I know your job is implementing Machine Learning(ML) algorithms and you may think, learning Linux command is irrelevant but based on my experience you should know all ins-and-outs of an ML project, including understanding, organizing and preparing data before feeding the data into your ML network. So, I am writting several posts about Linux commands that can be so practical and helpful for data preparation as a part of doing an ML project.
How to see the list of directories under Linux operating systems?
You need to use a Linux command called "tree". It will list contents of directories in a tree-like format. It is a recursive directory listing program that produces a depth indented listing of files. When directory arguments are given, tree lists all the files and/or directories found in the given directories each in turn. tree returns the total number of files and/or directories listed.
How to install "tree" on a Linux?
# yum install tree
The syntax is:
tree [options] /path/to/directory
Here is a list of all options with a short description supported by the tree program:
------- Listing options ------- -a All files are listed.(except hidden files) -d List directories only. -l Follow symbolic links like directories. -f Print the full path prefix for each file. -l Follow symbolic links like directories. -L level Descend only level directories deep. -R Rerun tree when max dir level reached. -P pattern List only those files that match the pattern given. -I pattern Do not list files that match the given pattern. --matchdirs Include directory names in -P pattern matching. --noreport Turn off file/directory count at end of tree listing. --charset X Use charset X for terminal/HTML and indentation line output. --filelimit # Do not descend dirs with more than # files in them. --timefmt <f> Print and format time according to the format <f>. -o filename Output to file instead of stdout.

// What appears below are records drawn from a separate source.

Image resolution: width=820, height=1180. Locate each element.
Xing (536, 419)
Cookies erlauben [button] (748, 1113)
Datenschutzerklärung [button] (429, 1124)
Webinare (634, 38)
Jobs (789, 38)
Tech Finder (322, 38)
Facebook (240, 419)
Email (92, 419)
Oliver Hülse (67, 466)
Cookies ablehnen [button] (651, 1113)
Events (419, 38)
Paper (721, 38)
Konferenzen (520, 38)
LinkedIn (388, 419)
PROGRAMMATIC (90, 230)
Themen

-------- File options --------- -q Print non-printable characters as '?'. -N Print non-printable characters as is. -Q Quote filenames with double quotes. -p Print the protections for each file. -u Displays file owner or UID number. -g Displays file group owner or GID number. -s Print the size in bytes of each file. -h Print the size in a more human readable way. --si Like -h, but use in SI units (powers of 1000). -D Print the date of last modification or (-c) status change. -F Appends '/', '=', '*', '@', '|' or '>' as per ls -F. --inodes Print inode number of each file. --device Print device ID number to which each file belongs.

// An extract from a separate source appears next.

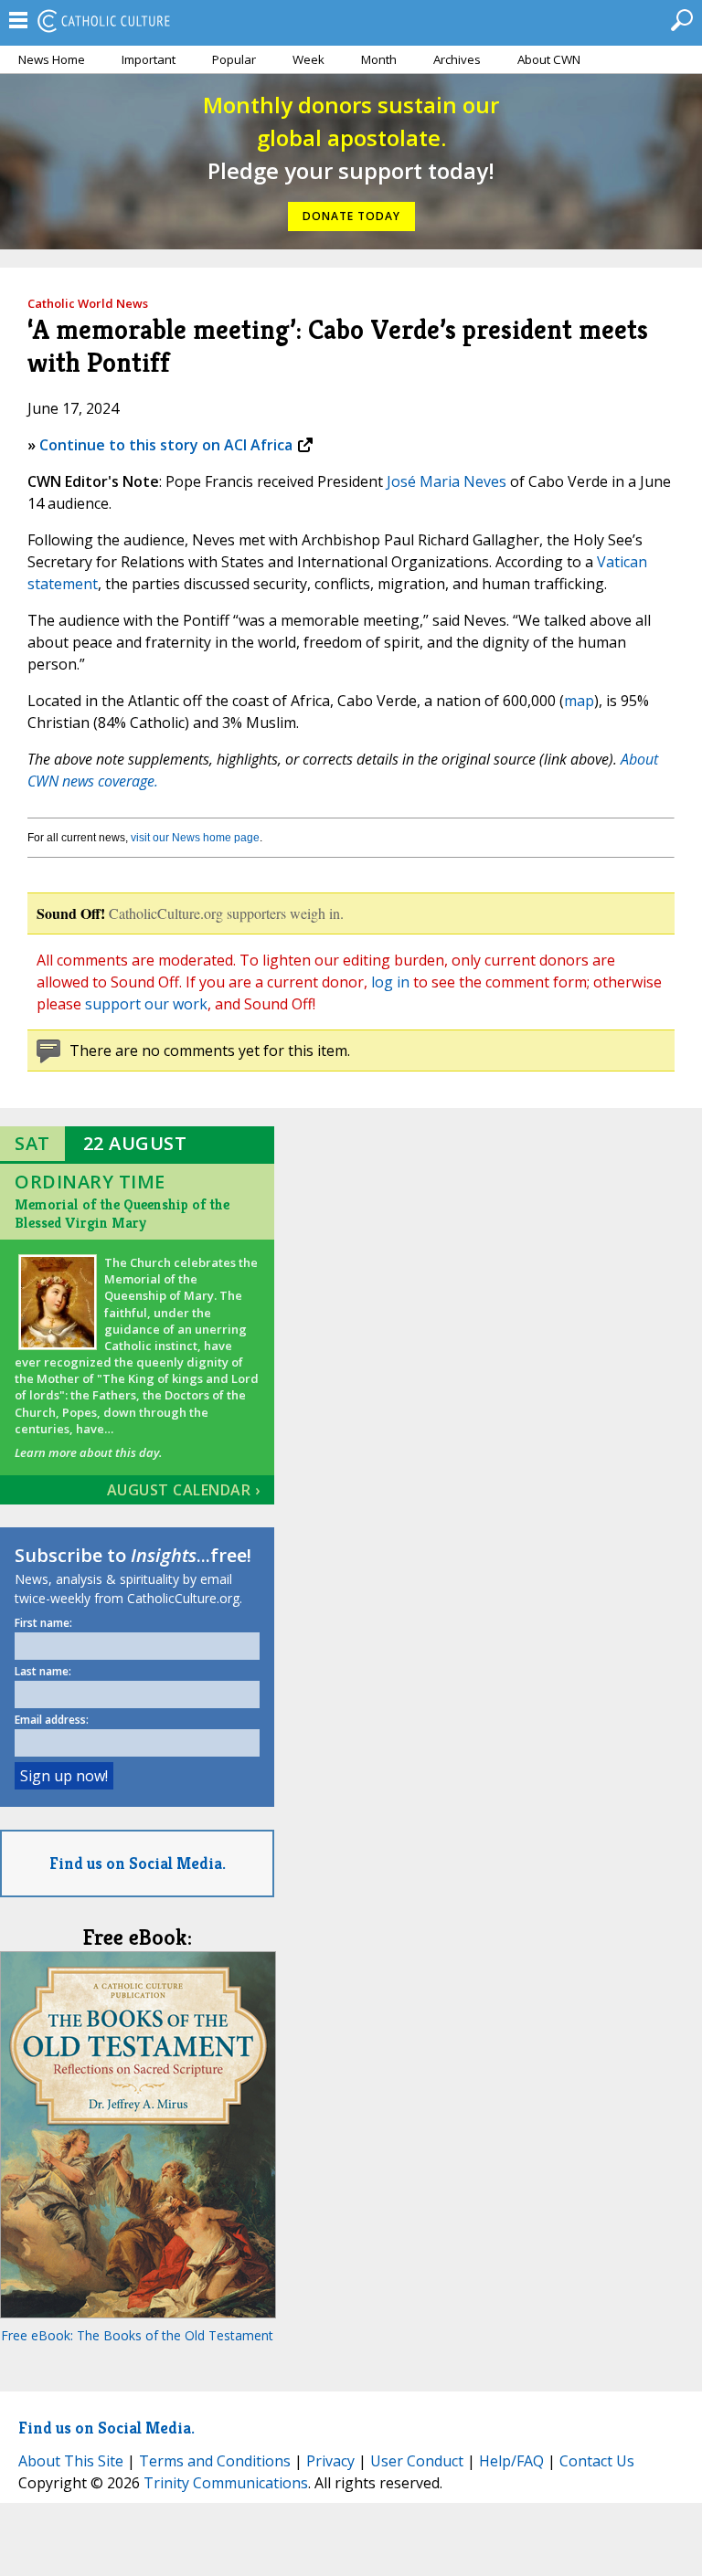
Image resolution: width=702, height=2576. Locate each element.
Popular (234, 59)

------- Sorting options ------- -v Sort files alphanumerically by version. -t Sort files by last modification time. -c Sort files by last status change time. -U Leave files unsorted. -r Reverse the order of the sort. --dirsfirst List directories before files (-U disables). --sort X Select sort: name,version,size,mtime,ctime.
The most intersting part of tree command for me is pattern option, "-P". Since I just need ".jpg" files to feed my network, I can use tree command with -p parameter to show me the right directories containing ".jpeg" files.
Here is a simple example of using pattern option on a Linux tree command:
$ sudo tree -f -P *.jpg
So, you can find the directories contain images you want to download from them.
I hope you find this post helpful as one of the beginning steps for the data preparation process.